Appeals court upholds ban on religious songs

TRENTON, N.J. (RNS) A federal appeals court has upheld a policy that allows songs like “Rudolph the Red-Nosed Reindeer” but prohibits religious carols like “Silent Night” and “O Come All Ye Faithful” in Maplewood-South Orange public schools. A three-judge panel of the 3rd U.S. Circuit Court of Appeals said there was “no constitutional violation” in […]

TRENTON, N.J. (RNS) A federal appeals court has upheld a policy that allows songs like “Rudolph the Red-Nosed Reindeer” but prohibits religious carols like “Silent Night” and “O Come All Ye Faithful” in Maplewood-South Orange public schools.

A three-judge panel of the 3rd U.S. Circuit Court of Appeals said there was “no constitutional violation” in the policy because other constitutional principles require public schools to remain strictly secular environments.

“Those of us who were educated in the public schools remember holiday celebrations replete with Christmas carols, and possibly even Hanukkah songs, to which no objections had been raised.
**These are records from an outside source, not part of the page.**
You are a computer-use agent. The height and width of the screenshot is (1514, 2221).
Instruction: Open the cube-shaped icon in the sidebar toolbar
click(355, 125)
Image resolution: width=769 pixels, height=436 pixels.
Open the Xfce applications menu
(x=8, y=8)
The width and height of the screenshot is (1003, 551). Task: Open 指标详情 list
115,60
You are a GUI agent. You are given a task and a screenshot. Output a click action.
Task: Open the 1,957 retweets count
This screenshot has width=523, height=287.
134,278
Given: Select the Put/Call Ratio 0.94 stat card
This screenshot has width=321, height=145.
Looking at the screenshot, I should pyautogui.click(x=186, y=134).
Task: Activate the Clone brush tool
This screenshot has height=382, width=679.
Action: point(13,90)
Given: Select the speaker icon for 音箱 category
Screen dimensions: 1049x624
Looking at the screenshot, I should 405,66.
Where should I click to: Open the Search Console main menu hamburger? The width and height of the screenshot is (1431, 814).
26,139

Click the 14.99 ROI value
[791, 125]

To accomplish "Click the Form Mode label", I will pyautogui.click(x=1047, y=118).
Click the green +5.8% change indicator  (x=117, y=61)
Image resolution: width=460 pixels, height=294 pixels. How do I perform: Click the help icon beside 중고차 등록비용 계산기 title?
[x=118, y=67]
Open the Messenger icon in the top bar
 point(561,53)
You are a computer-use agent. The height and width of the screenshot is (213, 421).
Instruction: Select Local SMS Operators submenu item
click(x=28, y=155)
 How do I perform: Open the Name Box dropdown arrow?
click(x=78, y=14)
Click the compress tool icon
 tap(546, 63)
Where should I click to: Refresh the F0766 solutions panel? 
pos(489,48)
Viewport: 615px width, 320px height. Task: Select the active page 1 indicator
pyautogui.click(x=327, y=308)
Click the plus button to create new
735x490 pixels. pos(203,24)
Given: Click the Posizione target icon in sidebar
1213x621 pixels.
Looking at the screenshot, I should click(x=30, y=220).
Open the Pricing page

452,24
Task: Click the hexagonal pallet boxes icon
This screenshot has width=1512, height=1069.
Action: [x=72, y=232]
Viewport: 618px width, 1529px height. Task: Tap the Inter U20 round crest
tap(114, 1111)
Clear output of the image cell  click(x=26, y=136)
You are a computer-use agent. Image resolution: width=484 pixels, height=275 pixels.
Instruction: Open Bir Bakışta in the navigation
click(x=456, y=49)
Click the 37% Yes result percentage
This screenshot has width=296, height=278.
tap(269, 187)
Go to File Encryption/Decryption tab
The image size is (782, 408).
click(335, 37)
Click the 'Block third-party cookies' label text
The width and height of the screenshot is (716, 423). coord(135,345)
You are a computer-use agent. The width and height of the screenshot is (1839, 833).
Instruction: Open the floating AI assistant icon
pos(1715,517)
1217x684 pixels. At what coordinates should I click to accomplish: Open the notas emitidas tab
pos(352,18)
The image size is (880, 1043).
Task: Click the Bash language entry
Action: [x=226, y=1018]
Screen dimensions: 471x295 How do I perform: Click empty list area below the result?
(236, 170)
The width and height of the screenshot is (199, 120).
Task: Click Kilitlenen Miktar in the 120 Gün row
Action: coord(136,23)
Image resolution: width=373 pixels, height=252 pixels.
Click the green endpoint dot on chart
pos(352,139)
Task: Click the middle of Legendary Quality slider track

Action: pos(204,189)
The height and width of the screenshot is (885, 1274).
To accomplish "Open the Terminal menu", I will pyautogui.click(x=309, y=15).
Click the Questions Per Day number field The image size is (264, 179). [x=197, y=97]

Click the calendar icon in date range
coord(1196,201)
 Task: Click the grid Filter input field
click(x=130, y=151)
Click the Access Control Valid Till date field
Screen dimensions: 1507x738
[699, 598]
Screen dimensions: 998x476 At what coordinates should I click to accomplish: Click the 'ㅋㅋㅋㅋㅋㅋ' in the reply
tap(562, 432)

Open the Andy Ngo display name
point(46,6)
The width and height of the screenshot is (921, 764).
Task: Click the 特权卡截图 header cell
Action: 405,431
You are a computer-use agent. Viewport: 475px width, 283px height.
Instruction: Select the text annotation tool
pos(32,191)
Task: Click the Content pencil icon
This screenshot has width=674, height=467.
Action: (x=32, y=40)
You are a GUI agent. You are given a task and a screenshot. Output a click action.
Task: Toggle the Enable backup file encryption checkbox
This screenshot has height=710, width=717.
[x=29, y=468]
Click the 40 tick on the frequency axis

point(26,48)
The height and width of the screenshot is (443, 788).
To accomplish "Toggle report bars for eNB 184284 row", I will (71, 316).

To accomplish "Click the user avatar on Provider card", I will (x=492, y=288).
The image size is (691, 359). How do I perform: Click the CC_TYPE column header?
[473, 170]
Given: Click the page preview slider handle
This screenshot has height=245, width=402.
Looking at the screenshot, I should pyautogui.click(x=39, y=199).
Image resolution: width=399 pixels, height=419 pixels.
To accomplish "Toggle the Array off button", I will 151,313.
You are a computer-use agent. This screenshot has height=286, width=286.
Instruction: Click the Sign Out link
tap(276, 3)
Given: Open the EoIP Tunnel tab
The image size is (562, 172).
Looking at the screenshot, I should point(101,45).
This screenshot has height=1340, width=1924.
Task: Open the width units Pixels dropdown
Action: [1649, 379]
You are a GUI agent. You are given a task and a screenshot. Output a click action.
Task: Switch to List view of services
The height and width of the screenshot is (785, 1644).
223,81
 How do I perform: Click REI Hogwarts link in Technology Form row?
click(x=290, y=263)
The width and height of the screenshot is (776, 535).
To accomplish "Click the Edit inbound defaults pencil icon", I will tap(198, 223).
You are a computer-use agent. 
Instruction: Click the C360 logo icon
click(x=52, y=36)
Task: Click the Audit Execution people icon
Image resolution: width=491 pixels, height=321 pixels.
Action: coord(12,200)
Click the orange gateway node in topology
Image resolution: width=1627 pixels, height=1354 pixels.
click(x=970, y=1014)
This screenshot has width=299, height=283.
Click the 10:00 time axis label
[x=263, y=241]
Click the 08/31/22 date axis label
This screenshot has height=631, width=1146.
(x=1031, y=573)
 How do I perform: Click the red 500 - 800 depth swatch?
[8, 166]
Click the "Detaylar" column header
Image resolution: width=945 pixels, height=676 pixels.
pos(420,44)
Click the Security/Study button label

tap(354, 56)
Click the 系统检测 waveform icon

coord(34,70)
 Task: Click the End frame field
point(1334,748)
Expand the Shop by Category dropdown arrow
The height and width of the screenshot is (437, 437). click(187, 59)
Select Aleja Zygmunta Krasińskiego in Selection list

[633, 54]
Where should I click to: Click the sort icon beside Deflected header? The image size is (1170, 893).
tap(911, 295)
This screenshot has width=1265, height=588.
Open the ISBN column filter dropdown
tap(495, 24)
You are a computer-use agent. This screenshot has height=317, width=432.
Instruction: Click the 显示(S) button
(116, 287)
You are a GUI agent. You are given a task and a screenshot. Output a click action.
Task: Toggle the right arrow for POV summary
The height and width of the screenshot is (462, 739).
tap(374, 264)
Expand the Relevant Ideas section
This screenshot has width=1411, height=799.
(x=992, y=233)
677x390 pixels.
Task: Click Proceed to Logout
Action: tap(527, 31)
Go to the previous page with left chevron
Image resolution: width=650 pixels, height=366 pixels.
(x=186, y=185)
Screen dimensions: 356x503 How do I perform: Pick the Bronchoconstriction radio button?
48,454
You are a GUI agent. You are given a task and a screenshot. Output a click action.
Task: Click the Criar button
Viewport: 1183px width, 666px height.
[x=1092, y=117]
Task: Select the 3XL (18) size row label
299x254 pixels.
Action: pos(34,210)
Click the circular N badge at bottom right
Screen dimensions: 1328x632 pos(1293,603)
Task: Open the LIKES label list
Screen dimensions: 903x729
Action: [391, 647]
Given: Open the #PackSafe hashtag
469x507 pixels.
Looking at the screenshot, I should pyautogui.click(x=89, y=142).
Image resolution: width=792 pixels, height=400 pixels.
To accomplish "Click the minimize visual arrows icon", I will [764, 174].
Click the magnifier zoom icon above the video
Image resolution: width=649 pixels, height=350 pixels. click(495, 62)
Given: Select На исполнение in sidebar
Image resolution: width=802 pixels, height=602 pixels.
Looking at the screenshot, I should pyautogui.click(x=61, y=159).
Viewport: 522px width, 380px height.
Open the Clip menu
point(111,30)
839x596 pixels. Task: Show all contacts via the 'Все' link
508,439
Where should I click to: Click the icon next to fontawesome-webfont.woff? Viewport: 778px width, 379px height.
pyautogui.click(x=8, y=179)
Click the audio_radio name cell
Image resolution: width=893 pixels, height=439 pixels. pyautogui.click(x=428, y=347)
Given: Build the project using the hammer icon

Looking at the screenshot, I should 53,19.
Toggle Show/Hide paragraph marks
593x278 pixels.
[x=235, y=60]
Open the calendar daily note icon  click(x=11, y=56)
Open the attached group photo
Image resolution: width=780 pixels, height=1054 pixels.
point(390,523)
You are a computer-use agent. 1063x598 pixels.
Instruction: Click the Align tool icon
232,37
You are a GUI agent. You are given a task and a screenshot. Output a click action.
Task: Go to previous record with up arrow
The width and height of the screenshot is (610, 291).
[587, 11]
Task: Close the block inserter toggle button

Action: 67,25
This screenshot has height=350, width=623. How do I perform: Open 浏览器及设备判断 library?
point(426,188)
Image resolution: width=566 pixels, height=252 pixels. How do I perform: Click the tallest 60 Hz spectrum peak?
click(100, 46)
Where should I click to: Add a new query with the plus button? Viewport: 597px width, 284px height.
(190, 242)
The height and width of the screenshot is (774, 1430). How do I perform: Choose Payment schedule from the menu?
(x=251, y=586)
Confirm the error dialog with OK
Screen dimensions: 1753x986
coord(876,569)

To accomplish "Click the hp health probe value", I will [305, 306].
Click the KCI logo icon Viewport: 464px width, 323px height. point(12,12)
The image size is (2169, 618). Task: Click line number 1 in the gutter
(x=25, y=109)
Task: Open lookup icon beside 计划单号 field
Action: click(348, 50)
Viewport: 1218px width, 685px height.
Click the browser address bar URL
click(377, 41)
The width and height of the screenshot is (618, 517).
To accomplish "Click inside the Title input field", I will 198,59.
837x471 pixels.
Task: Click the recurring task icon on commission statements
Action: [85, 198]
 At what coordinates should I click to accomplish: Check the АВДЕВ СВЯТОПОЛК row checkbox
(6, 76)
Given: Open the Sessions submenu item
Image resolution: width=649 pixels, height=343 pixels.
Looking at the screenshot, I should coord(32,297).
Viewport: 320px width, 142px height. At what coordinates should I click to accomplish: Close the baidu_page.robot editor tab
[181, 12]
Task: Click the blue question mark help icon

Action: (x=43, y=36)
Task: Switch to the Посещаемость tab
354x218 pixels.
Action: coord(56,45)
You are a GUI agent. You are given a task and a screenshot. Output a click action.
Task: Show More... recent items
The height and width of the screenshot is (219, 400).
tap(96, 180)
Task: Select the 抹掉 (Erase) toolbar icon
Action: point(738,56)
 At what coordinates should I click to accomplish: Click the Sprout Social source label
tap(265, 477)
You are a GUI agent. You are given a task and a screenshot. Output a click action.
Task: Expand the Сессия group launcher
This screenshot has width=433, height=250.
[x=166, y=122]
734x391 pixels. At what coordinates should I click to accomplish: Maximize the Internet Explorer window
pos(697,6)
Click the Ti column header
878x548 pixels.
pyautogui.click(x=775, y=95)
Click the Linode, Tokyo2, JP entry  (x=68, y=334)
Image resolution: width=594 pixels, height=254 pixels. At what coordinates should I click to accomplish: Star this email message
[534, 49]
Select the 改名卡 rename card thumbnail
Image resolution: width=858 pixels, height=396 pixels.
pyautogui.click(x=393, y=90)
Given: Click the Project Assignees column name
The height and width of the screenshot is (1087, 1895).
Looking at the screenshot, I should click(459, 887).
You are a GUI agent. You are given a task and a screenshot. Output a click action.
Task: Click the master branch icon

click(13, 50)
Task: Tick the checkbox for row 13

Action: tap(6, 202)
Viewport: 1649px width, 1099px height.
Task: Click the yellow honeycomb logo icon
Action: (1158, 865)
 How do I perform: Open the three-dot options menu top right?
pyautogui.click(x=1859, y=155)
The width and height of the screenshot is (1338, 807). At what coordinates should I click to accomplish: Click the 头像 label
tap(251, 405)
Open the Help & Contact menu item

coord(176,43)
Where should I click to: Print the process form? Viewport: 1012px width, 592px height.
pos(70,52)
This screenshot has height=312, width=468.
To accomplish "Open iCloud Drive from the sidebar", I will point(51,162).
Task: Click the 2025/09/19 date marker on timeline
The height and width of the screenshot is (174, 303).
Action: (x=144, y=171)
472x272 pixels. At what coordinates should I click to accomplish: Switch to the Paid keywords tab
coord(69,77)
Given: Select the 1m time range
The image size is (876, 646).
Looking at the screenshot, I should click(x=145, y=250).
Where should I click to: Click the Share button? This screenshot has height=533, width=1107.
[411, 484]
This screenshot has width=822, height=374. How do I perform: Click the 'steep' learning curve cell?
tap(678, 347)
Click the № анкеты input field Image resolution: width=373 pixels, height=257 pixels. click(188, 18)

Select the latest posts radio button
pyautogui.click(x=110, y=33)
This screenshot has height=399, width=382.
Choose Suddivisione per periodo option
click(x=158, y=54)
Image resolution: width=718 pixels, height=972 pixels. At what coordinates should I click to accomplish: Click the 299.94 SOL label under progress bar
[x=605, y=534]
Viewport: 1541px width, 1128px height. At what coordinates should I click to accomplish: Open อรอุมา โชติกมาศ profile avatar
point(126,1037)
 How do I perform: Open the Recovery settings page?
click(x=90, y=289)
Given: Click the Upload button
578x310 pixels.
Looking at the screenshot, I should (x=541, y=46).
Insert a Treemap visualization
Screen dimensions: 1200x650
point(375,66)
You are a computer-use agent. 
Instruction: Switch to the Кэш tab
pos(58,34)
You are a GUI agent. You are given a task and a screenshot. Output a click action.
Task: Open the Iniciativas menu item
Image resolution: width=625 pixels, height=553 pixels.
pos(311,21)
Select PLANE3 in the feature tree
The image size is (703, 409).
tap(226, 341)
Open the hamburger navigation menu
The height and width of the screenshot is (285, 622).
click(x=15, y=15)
Since then, the governing principles have been examined and defined with more particularity,” Judge Dolores Korman Sloviter wrote for the court.


The judges said public school administrations can discern which songs are most appropriate according to those constitutional guidelines because schools already are charged with the responsibility of creating a secular “inclusive environment” for students every day.

The controversy dates to 2004 when the Maplewood-South Orange district extended a 1990 ban on singing religious songs in school performances to include instrumental versions of those songs.

Calls to the school district’s lawyer seeking comment were not returned.

A parent in the school district, Michael Stratechuk, filed a lawsuit in December 2004, saying the ban on all religious music is a violation of the First Amendment, which protects the freedom of worship.

Stratechuk’s lawyer, Robert J. Muise, of the Thomas More Law Center, a public interest law firm in Ann Arbor, Mich., promoting religious freedom for Christians.

“The establishment clause requires the government to be neutral to religion. A policy that makes exclusions based solely on religion is hardly a policy that is neutral to religion,” Muise said of the court’s decision.

He also said he and his client will ask the full court to rehear the case. If denied, they may appeal to the U.S. Supreme Court.